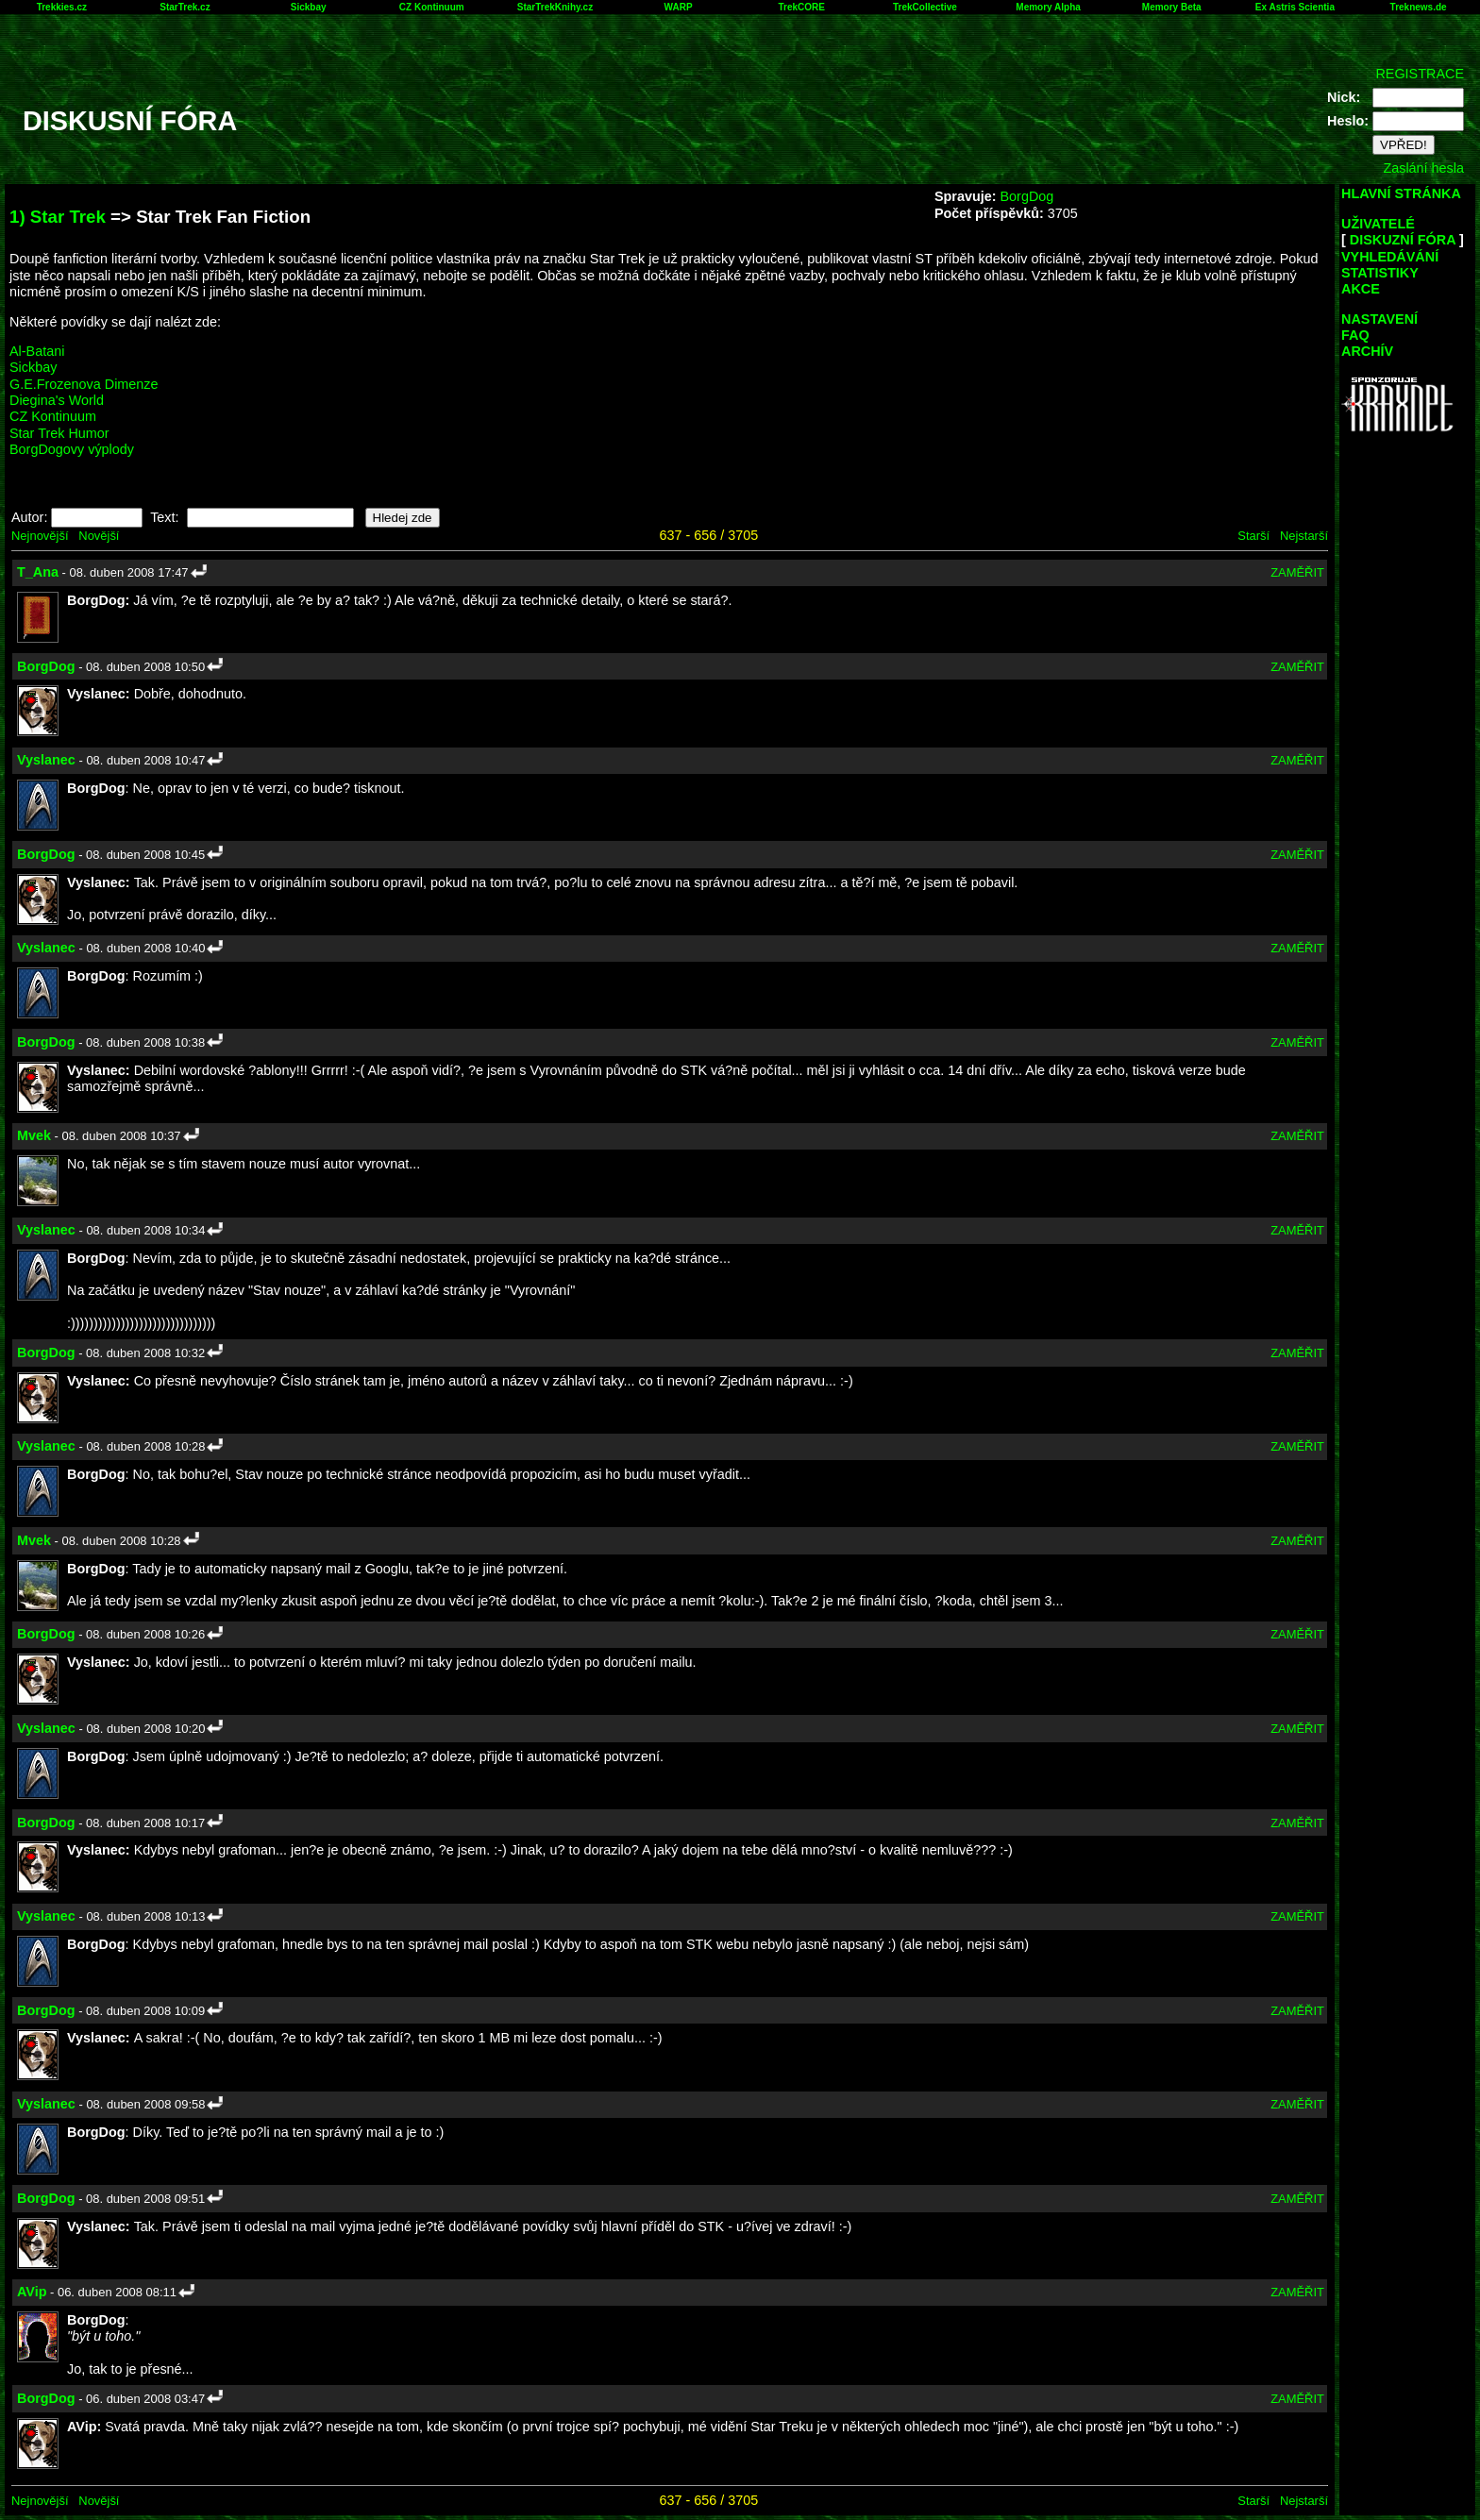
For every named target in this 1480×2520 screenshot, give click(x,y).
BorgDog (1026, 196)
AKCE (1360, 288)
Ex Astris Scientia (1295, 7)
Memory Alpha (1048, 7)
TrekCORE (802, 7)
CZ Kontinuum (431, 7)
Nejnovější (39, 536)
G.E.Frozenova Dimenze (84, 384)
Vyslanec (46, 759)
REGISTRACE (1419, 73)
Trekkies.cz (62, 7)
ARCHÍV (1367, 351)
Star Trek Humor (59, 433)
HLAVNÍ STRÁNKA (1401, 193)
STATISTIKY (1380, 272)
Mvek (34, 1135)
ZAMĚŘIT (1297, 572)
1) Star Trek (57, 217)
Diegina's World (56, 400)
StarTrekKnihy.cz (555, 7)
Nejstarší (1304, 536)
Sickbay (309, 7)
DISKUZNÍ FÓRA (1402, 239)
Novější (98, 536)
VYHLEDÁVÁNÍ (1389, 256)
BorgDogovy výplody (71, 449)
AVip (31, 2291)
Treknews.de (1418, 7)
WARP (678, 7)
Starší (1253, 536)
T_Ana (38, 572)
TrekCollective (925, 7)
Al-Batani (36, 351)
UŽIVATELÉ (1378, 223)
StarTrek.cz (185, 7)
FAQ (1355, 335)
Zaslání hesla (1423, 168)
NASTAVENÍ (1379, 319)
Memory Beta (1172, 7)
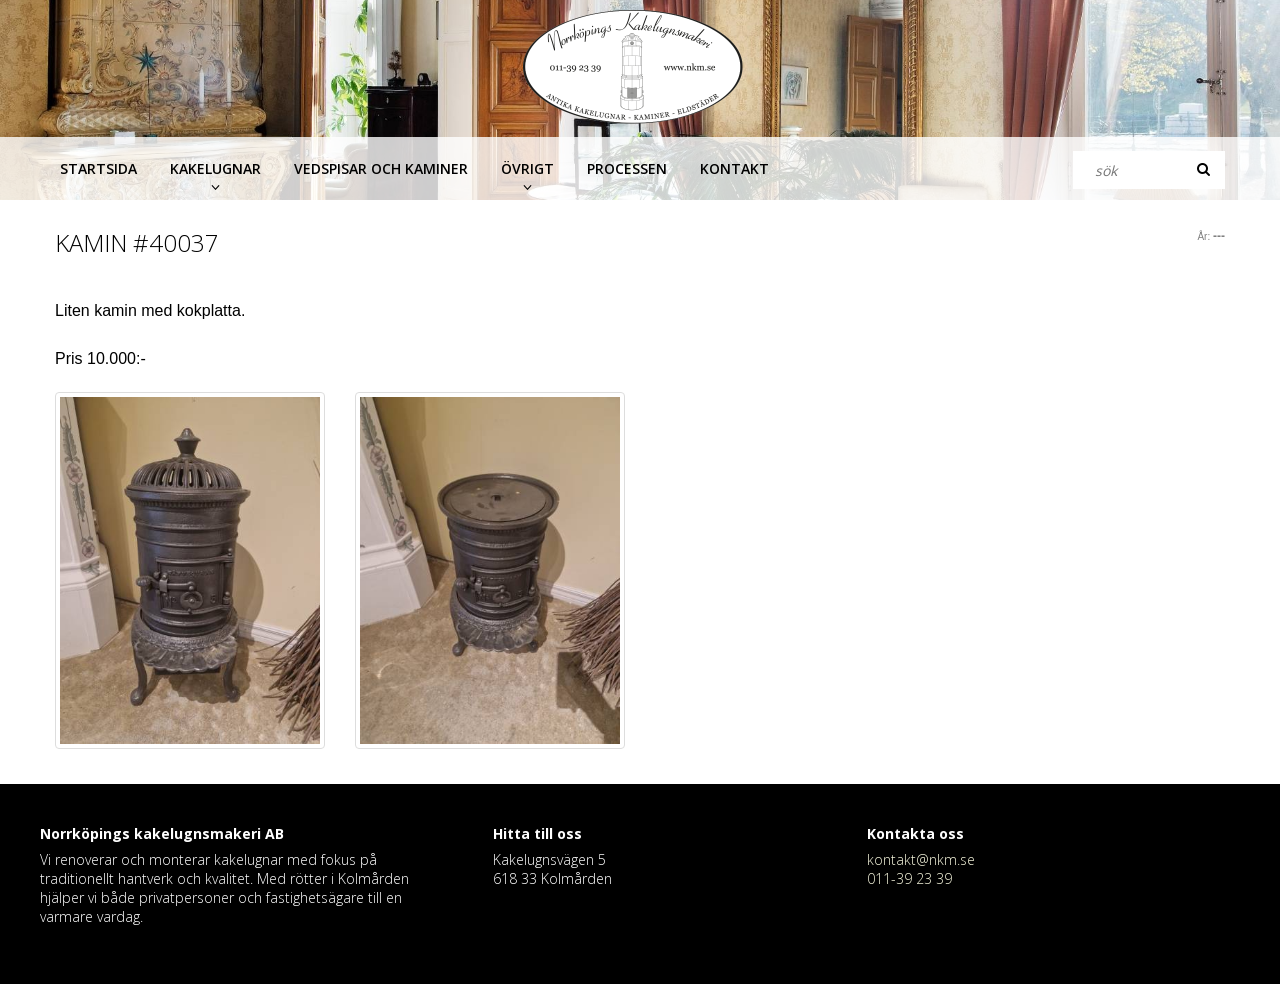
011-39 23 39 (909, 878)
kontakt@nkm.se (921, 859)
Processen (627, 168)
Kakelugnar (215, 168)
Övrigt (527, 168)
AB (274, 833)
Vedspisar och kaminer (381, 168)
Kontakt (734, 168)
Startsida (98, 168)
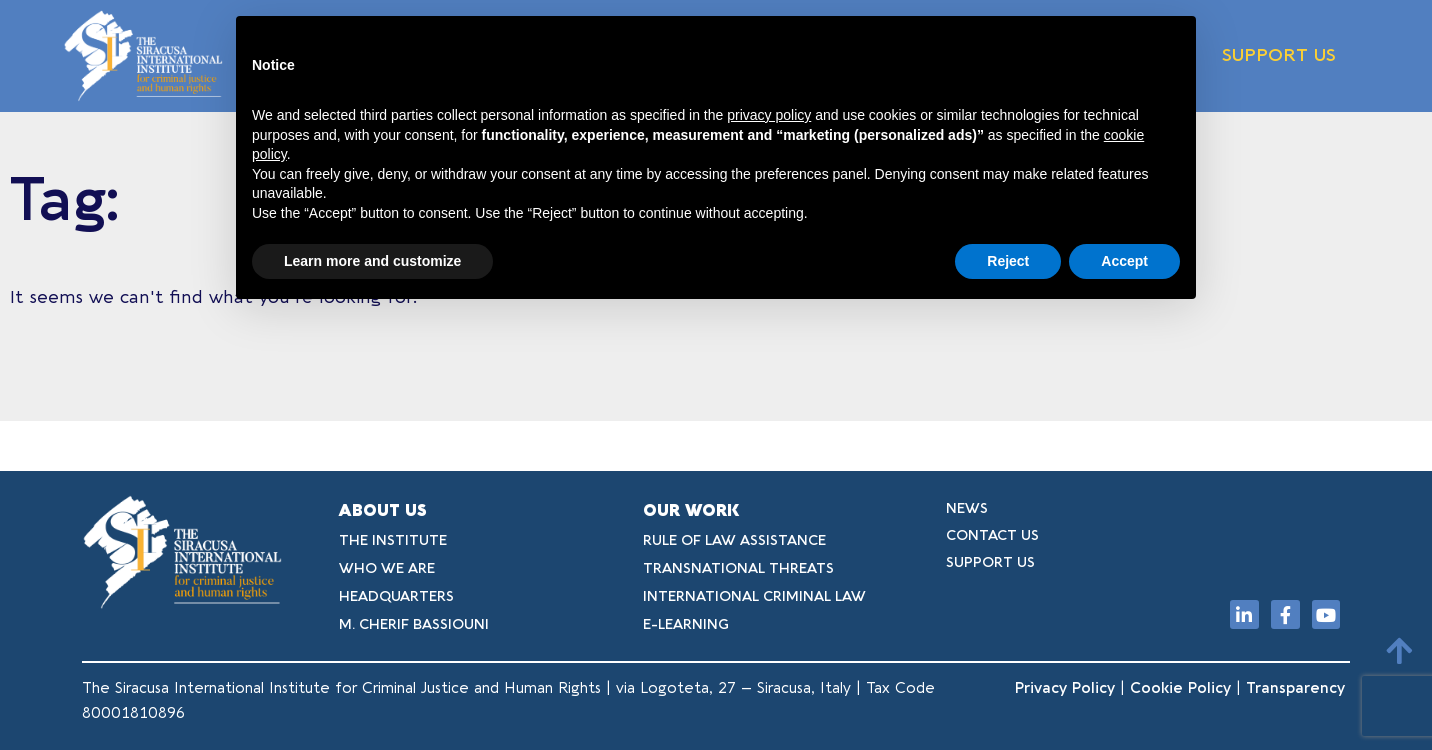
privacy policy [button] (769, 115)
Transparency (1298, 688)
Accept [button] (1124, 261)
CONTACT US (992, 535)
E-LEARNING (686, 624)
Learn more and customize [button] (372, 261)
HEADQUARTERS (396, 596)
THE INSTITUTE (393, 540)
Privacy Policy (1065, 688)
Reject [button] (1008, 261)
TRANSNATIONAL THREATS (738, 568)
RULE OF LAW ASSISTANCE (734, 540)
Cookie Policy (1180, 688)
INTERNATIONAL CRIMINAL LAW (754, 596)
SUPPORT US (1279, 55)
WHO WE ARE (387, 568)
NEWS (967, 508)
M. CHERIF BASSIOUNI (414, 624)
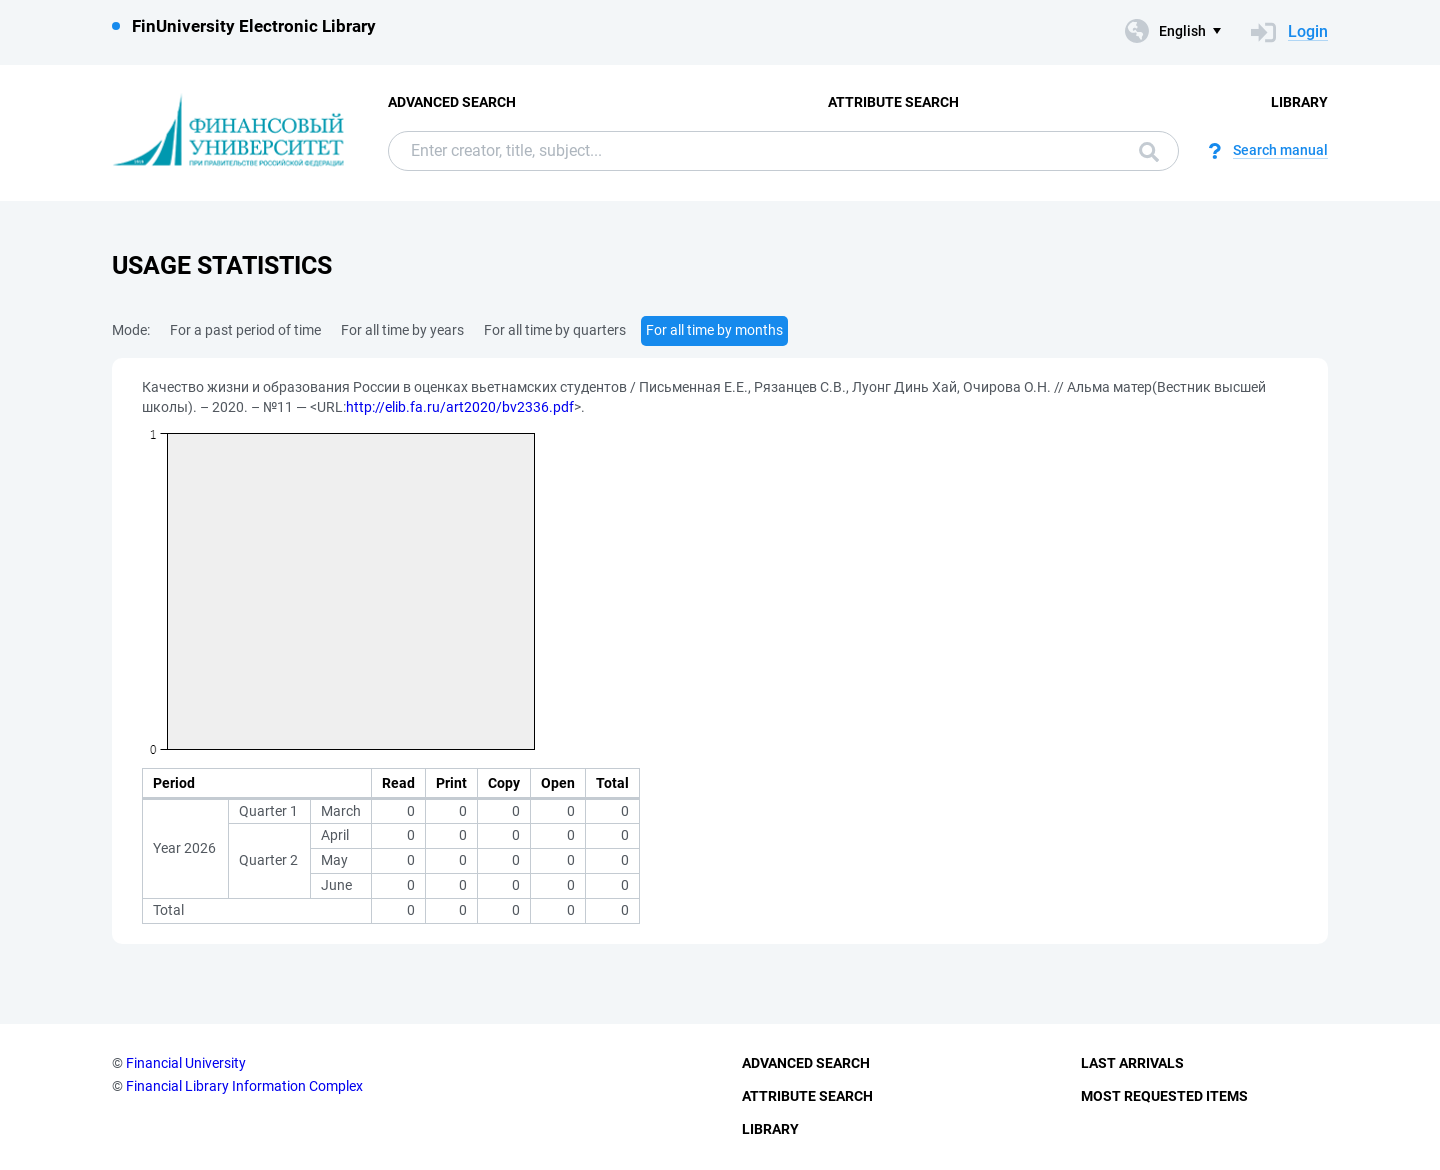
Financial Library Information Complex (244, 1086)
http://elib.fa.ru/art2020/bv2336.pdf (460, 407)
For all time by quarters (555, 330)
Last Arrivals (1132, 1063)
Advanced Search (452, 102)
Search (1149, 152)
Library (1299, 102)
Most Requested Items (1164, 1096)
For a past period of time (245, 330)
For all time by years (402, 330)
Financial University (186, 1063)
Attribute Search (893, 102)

◆ Aim
Set out every line of the records above as a Markdown table with the columns Row and Line, numbering the rows and skipping blank lines. Leave the pictures out of the table.

◆ Reply to the task
| Row | Line |
|---|---|
| 1 | For every named target in this 1480×2520 screenshot, give click(x,y). |
| 2 | BorgDog (1026, 196) |
| 3 | AKCE (1360, 288) |
| 4 | Ex Astris Scientia (1295, 7) |
| 5 | Memory Alpha (1048, 7) |
| 6 | TrekCORE (802, 7) |
| 7 | CZ Kontinuum (431, 7) |
| 8 | Nejnovější (39, 536) |
| 9 | G.E.Frozenova Dimenze (84, 384) |
| 10 | Vyslanec (46, 759) |
| 11 | REGISTRACE (1419, 73) |
| 12 | Trekkies.cz (62, 7) |
| 13 | ARCHÍV (1367, 351) |
| 14 | Star Trek Humor (59, 433) |
| 15 | HLAVNÍ STRÁNKA (1401, 193) |
| 16 | STATISTIKY (1380, 272) |
| 17 | Mvek (34, 1135) |
| 18 | ZAMĚŘIT (1297, 572) |
| 19 | 1) Star Trek (57, 217) |
| 20 | Diegina's World (56, 400) |
| 21 | StarTrekKnihy.cz (555, 7) |
| 22 | Nejstarší (1304, 536) |
| 23 | Sickbay (309, 7) |
| 24 | DISKUZNÍ FÓRA (1402, 239) |
| 25 | Novější (98, 536) |
| 26 | VYHLEDÁVÁNÍ (1389, 256) |
| 27 | BorgDogovy výplody (71, 449) |
| 28 | AVip (31, 2291) |
| 29 | Treknews.de (1418, 7) |
| 30 | WARP (678, 7) |
| 31 | Starší (1253, 536) |
| 32 | T_Ana (38, 572) |
| 33 | TrekCollective (925, 7) |
| 34 | Al-Batani (36, 351) |
| 35 | UŽIVATELÉ (1378, 223) |
| 36 | StarTrek.cz (185, 7) |
| 37 | FAQ (1355, 335) |
| 38 | Zaslání hesla (1423, 168) |
| 39 | NASTAVENÍ (1379, 319) |
| 40 | Memory Beta (1172, 7) |
| 41 | 011-39 23 39 (909, 878) |
| 42 | kontakt@nkm.se (921, 859) |
| 43 | Processen (627, 168) |
| 44 | Kakelugnar (215, 168) |
| 45 | Övrigt (527, 168) |
| 46 | AB (274, 833) |
| 47 | Vedspisar och kaminer (381, 168) |
| 48 | Kontakt (734, 168) |
| 49 | Startsida (98, 168) |
| 50 | privacy policy [button] (769, 115) |
| 51 | Transparency (1298, 688) |
| 52 | Accept [button] (1124, 261) |
| 53 | CONTACT US (992, 535) |
| 54 | E-LEARNING (686, 624) |
| 55 | Learn more and customize [button] (372, 261) |
| 56 | HEADQUARTERS (396, 596) |
| 57 | THE INSTITUTE (393, 540) |
| 58 | Privacy Policy (1065, 688) |
| 59 | Reject [button] (1008, 261) |
| 60 | TRANSNATIONAL THREATS (738, 568) |
| 61 | RULE OF LAW ASSISTANCE (734, 540) |
| 62 | Cookie Policy (1180, 688) |
| 63 | INTERNATIONAL CRIMINAL LAW (754, 596) |
| 64 | SUPPORT US (1279, 55) |
| 65 | WHO WE ARE (387, 568) |
| 66 | NEWS (967, 508) |
| 67 | M. CHERIF BASSIOUNI (414, 624) |
| 68 | Financial Library Information Complex (244, 1086) |
| 69 | http://elib.fa.ru/art2020/bv2336.pdf (460, 407) |
| 70 | For all time by quarters (555, 330) |
| 71 | Last Arrivals (1132, 1063) |
| 72 | Advanced Search (452, 102) |
| 73 | Search (1149, 152) |
| 74 | Library (1299, 102) |
| 75 | Most Requested Items (1164, 1096) |
| 76 | For a past period of time (245, 330) |
| 77 | For all time by years (402, 330) |
| 78 | Financial University (186, 1063) |
| 79 | Attribute Search (893, 102) |